Proceed with the article on interfacing a GPS receiver with an 8051 microcontroller, starting right after its final sentence.

- Document passage
BEGIN

You may already know that the GPS (Global Positioning System) navigation device precisely computes geographical location by receiving the necessary information from GPS satellites which is completely free, and it doesn’t cost any kind of subscription fee to its users. Maybe that’s the reason why it is being used massively. It is also popular in vehicles and other navigation equipment.
But do you know what is a GPS receiver? The GPS receiver is an electronic device capable of receiving GPS signals to decide the device’s location on Earth. Now, what if we tell you that you can make your own GPS receiver so that you can explore GPS systems as you like? Sounds interesting right? Well in this article, we are going to show you how you can make an interface GPS receiver with an 8051 microcontroller circuit.
Again, the GPS speed meter provides the location, speed, or other information of moving objects such as vehicles, running men, flying helicopters, aircraft, boats, or ships based on GPS coordinates. We also have demonstrated how you can make a GPS speed meter so that you can monitor much more information like speed, time, position, satellite in use, no of satellite, satellite ID number, and SNR (Signal to Noise ratio)!
Finally, as most communication-related engineering projects are based on the GPS module, we’re also going to show you how to configure the GPS modules to get desired output in this article.
So, if you are interested in engineering projects using GPS modules, then this article is just for you. Let’s explore below.

END

- Supplied material

BEGIN

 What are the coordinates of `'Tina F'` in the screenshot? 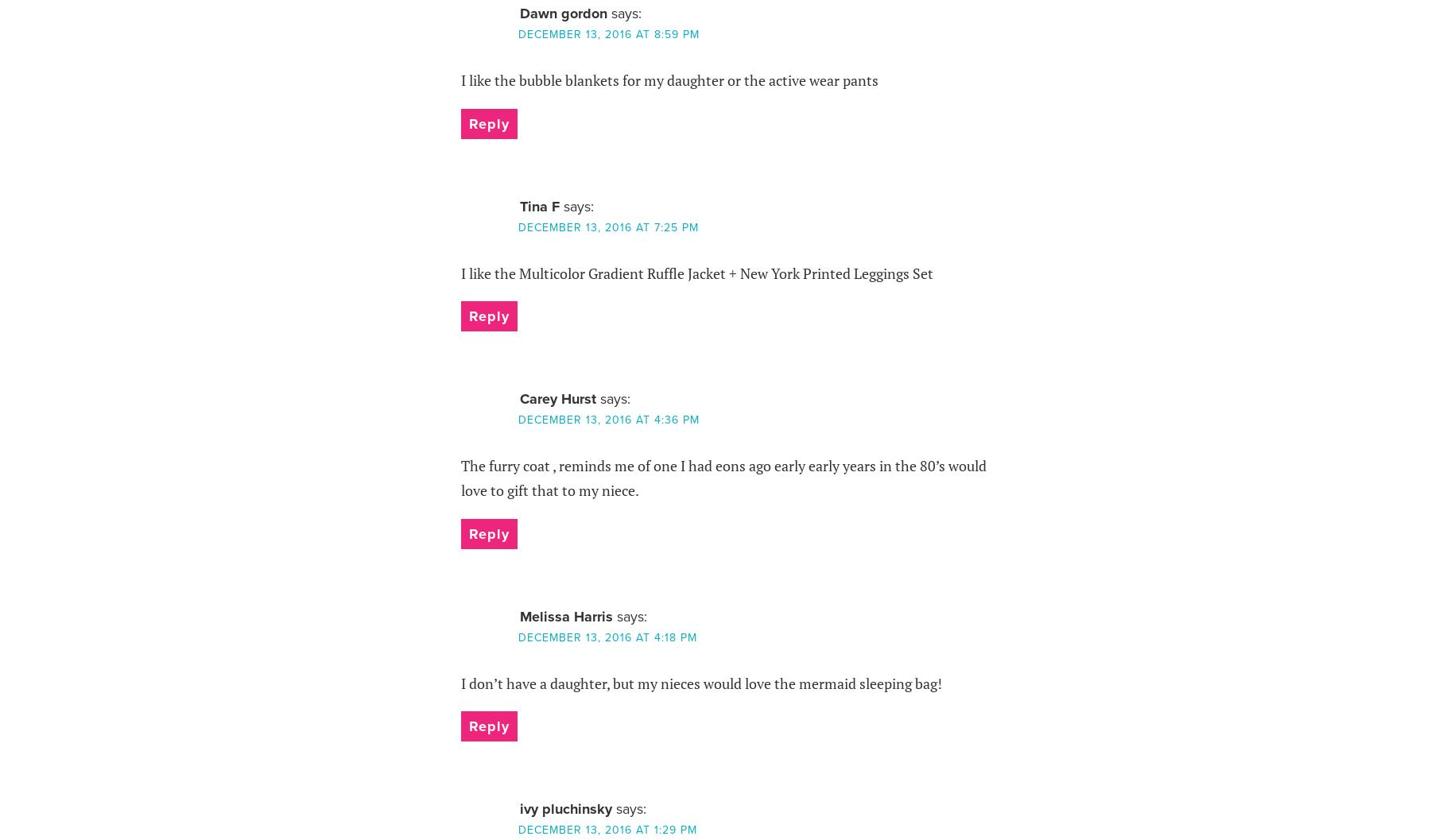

END

- Response to this task
Interfacing GPS Receiver with 8051 Microcontroller AT89C52
The GPS interfacing with microcontrollers embedded design by interactive simulation tutorial will be a stepping stone to GPS interface engineering project kits. For this Interfacing GPS Receiver, you’ll only need a GPS interfacing with microcontrollers and LCD (16×2). The LCD is used to display the latitude and longitude, continually updating the GPS data.
You can use the KEIL compiler to program 89C51 in Embedded C. UART in 89C51 can be used here to connect GPS with Microcontroller. Let’s explore more about this GPS receiver below.
What is GPS
Just before going to an interfacing GPS receiver with the 8051 programs, it is better to know what is GPS. GPS stands for Global Positioning System (GPS), which is a satellite-established navigation scheme built with a network of 24 satellites + 3 backup satellites positioned into orbit by the U.S. Department of Defense.
In the beginning stage, GPS was aimed at military operations only. Though in the 1980s, the U.S. government resolved to permit the GPS program to be used by common people like us.
Climate situations do not disturb the capability of GPS signals. GPS system works 24/7 everywhere on the Earth. There are no subscription fees or setup charges to use GPS.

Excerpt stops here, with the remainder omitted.